▸ **Work to do**
Render every item below as a Markdown table with the columns Row and Line. Number each line in order and leave out the blank lines.

▸ **Records shown**
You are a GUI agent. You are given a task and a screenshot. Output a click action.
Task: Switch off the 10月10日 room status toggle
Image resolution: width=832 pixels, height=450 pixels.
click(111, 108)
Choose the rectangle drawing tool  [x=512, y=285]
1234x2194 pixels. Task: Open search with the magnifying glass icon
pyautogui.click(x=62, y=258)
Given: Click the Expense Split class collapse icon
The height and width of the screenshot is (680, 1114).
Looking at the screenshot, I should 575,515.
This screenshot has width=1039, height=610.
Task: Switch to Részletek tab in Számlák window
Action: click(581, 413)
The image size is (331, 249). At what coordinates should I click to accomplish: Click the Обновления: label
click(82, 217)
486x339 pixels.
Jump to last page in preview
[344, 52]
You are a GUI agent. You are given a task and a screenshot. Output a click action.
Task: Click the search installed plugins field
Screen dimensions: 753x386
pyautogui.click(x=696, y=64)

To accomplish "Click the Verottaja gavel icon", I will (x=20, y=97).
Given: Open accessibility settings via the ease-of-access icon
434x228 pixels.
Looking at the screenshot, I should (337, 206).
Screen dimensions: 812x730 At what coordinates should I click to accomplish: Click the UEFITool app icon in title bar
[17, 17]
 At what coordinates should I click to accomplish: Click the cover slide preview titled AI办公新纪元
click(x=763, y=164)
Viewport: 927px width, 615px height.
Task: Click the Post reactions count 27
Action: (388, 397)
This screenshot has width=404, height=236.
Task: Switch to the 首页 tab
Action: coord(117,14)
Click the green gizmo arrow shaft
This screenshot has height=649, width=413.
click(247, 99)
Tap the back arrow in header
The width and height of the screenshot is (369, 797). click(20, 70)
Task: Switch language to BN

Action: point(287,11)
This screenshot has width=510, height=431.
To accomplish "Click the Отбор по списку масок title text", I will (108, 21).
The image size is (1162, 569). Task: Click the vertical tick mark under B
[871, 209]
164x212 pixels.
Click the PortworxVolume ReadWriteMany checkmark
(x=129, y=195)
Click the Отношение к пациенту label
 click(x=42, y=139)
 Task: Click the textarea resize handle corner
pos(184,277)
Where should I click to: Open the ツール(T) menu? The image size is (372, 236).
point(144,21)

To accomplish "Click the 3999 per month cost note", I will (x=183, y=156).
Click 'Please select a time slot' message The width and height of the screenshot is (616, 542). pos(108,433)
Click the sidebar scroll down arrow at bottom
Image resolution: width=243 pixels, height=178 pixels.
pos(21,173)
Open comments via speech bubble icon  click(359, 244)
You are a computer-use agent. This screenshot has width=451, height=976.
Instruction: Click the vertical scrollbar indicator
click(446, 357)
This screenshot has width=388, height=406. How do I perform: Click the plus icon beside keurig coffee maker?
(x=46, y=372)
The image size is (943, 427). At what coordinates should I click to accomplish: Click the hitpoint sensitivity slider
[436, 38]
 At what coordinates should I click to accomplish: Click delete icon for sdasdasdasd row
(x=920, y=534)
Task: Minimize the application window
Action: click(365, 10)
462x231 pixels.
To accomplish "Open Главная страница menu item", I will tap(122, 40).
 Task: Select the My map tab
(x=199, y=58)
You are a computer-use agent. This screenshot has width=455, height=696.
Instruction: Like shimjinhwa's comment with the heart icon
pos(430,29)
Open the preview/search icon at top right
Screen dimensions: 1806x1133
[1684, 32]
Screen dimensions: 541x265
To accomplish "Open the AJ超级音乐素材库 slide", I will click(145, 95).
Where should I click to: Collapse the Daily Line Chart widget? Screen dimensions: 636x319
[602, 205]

▸ **Exercise response**
| Row | Line |
|---|---|
| 1 | You are a GUI agent. You are given a task and a screenshot. Output a click action. |
| 2 | Task: Switch off the 10月10日 room status toggle |
| 3 | Image resolution: width=832 pixels, height=450 pixels. |
| 4 | click(111, 108) |
| 5 | Choose the rectangle drawing tool  [x=512, y=285] |
| 6 | 1234x2194 pixels. Task: Open search with the magnifying glass icon |
| 7 | pyautogui.click(x=62, y=258) |
| 8 | Given: Click the Expense Split class collapse icon |
| 9 | The height and width of the screenshot is (680, 1114). |
| 10 | Looking at the screenshot, I should 575,515. |
| 11 | This screenshot has width=1039, height=610. |
| 12 | Task: Switch to Részletek tab in Számlák window |
| 13 | Action: click(581, 413) |
| 14 | The image size is (331, 249). At what coordinates should I click to accomplish: Click the Обновления: label |
| 15 | click(82, 217) |
| 16 | 486x339 pixels. |
| 17 | Jump to last page in preview |
| 18 | [344, 52] |
| 19 | You are a GUI agent. You are given a task and a screenshot. Output a click action. |
| 20 | Task: Click the search installed plugins field |
| 21 | Screen dimensions: 753x386 |
| 22 | pyautogui.click(x=696, y=64) |
| 23 | To accomplish "Click the Verottaja gavel icon", I will (x=20, y=97). |
| 24 | Given: Open accessibility settings via the ease-of-access icon |
| 25 | 434x228 pixels. |
| 26 | Looking at the screenshot, I should (337, 206). |
| 27 | Screen dimensions: 812x730 At what coordinates should I click to accomplish: Click the UEFITool app icon in title bar |
| 28 | [17, 17] |
| 29 |  At what coordinates should I click to accomplish: Click the cover slide preview titled AI办公新纪元 |
| 30 | click(x=763, y=164) |
| 31 | Viewport: 927px width, 615px height. |
| 32 | Task: Click the Post reactions count 27 |
| 33 | Action: (388, 397) |
| 34 | This screenshot has width=404, height=236. |
| 35 | Task: Switch to the 首页 tab |
| 36 | Action: coord(117,14) |
| 37 | Click the green gizmo arrow shaft |
| 38 | This screenshot has height=649, width=413. |
| 39 | click(247, 99) |
| 40 | Tap the back arrow in header |
| 41 | The width and height of the screenshot is (369, 797). click(20, 70) |
| 42 | Task: Switch language to BN |
| 43 | Action: point(287,11) |
| 44 | This screenshot has width=510, height=431. |
| 45 | To accomplish "Click the Отбор по списку масок title text", I will (108, 21). |
| 46 | The image size is (1162, 569). Task: Click the vertical tick mark under B |
| 47 | [871, 209] |
| 48 | 164x212 pixels. |
| 49 | Click the PortworxVolume ReadWriteMany checkmark |
| 50 | (x=129, y=195) |
| 51 | Click the Отношение к пациенту label |
| 52 |  click(x=42, y=139) |
| 53 |  Task: Click the textarea resize handle corner |
| 54 | pos(184,277) |
| 55 | Where should I click to: Open the ツール(T) menu? The image size is (372, 236). |
| 56 | point(144,21) |
| 57 | To accomplish "Click the 3999 per month cost note", I will (x=183, y=156). |
| 58 | Click 'Please select a time slot' message The width and height of the screenshot is (616, 542). pos(108,433) |
| 59 | Click the sidebar scroll down arrow at bottom |
| 60 | Image resolution: width=243 pixels, height=178 pixels. |
| 61 | pos(21,173) |
| 62 | Open comments via speech bubble icon  click(359, 244) |
| 63 | You are a computer-use agent. This screenshot has width=451, height=976. |
| 64 | Instruction: Click the vertical scrollbar indicator |
| 65 | click(446, 357) |
| 66 | This screenshot has width=388, height=406. How do I perform: Click the plus icon beside keurig coffee maker? |
| 67 | (x=46, y=372) |
| 68 | The image size is (943, 427). At what coordinates should I click to accomplish: Click the hitpoint sensitivity slider |
| 69 | [436, 38] |
| 70 |  At what coordinates should I click to accomplish: Click delete icon for sdasdasdasd row |
| 71 | (x=920, y=534) |
| 72 | Task: Minimize the application window |
| 73 | Action: click(365, 10) |
| 74 | 462x231 pixels. |
| 75 | To accomplish "Open Главная страница menu item", I will tap(122, 40). |
| 76 |  Task: Select the My map tab |
| 77 | (x=199, y=58) |
| 78 | You are a computer-use agent. This screenshot has width=455, height=696. |
| 79 | Instruction: Like shimjinhwa's comment with the heart icon |
| 80 | pos(430,29) |
| 81 | Open the preview/search icon at top right |
| 82 | Screen dimensions: 1806x1133 |
| 83 | [1684, 32] |
| 84 | Screen dimensions: 541x265 |
| 85 | To accomplish "Open the AJ超级音乐素材库 slide", I will click(145, 95). |
| 86 | Where should I click to: Collapse the Daily Line Chart widget? Screen dimensions: 636x319 |
| 87 | [602, 205] |